- What is needed
Transcribe the listing underneath, keeping each word exact and omitting the images.

+--

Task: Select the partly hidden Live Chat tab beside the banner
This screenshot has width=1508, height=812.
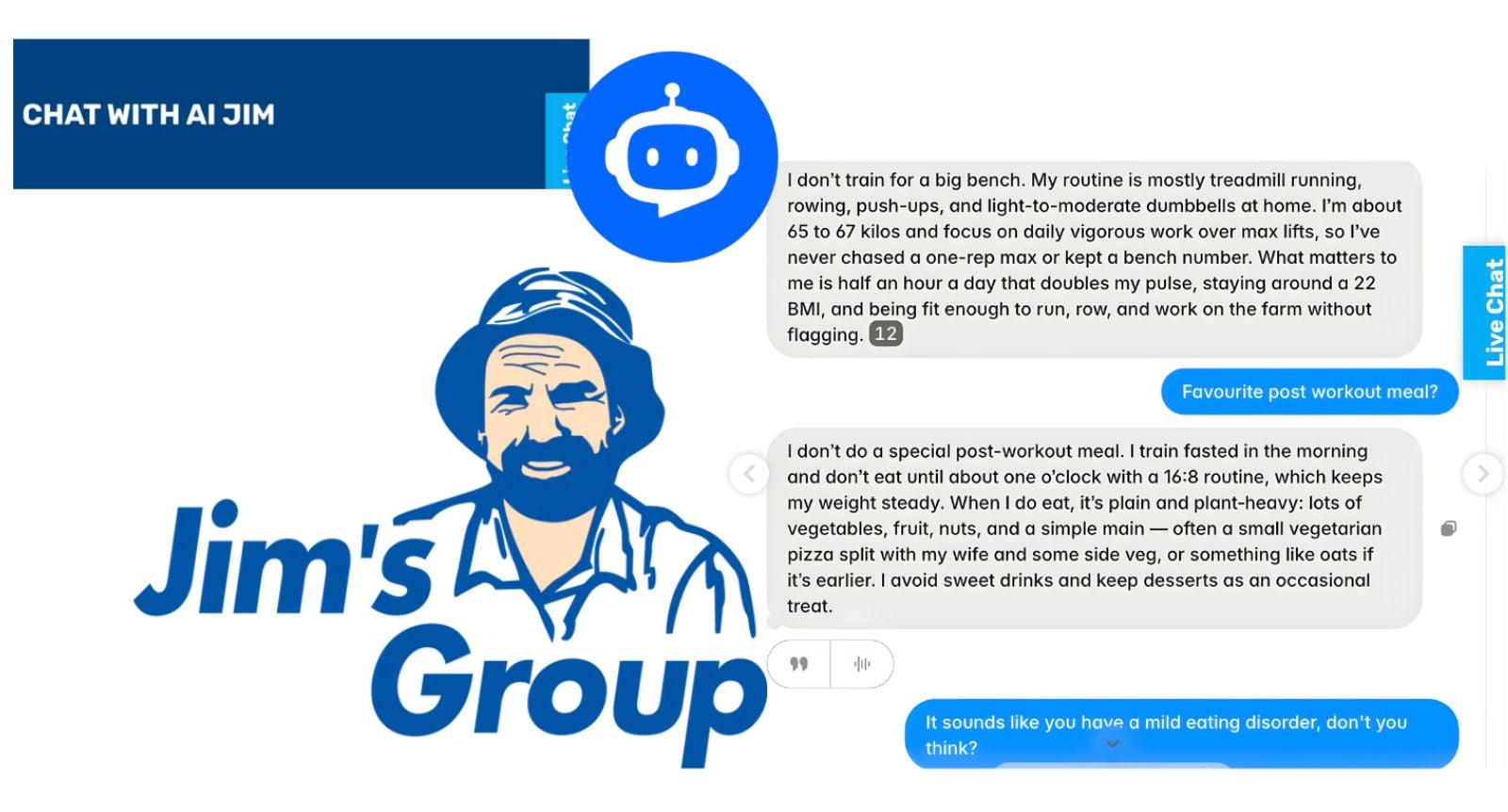Action: 564,140
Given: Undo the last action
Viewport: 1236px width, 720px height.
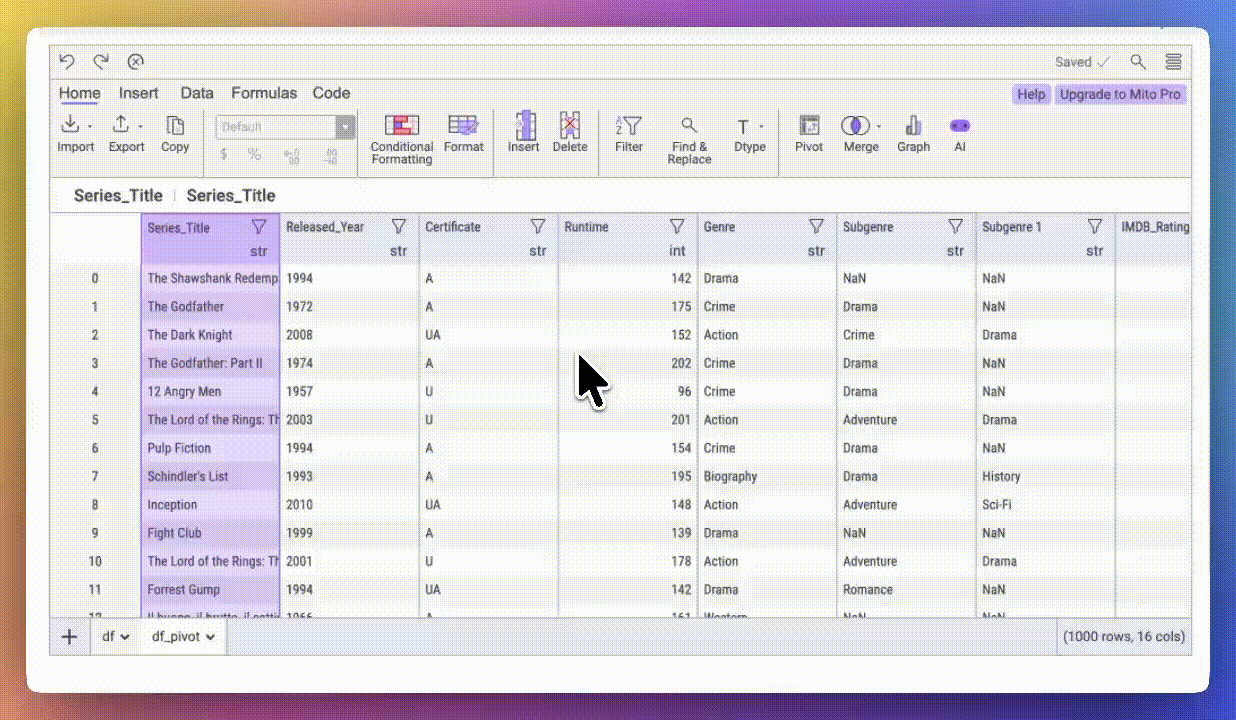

+--

- Answer space
Task: Select the partly hidden Live Chat tab beside the banner
This screenshot has width=1508, height=812.
Action: 564,140
Given: Undo the last action
Viewport: 1236px width, 720px height.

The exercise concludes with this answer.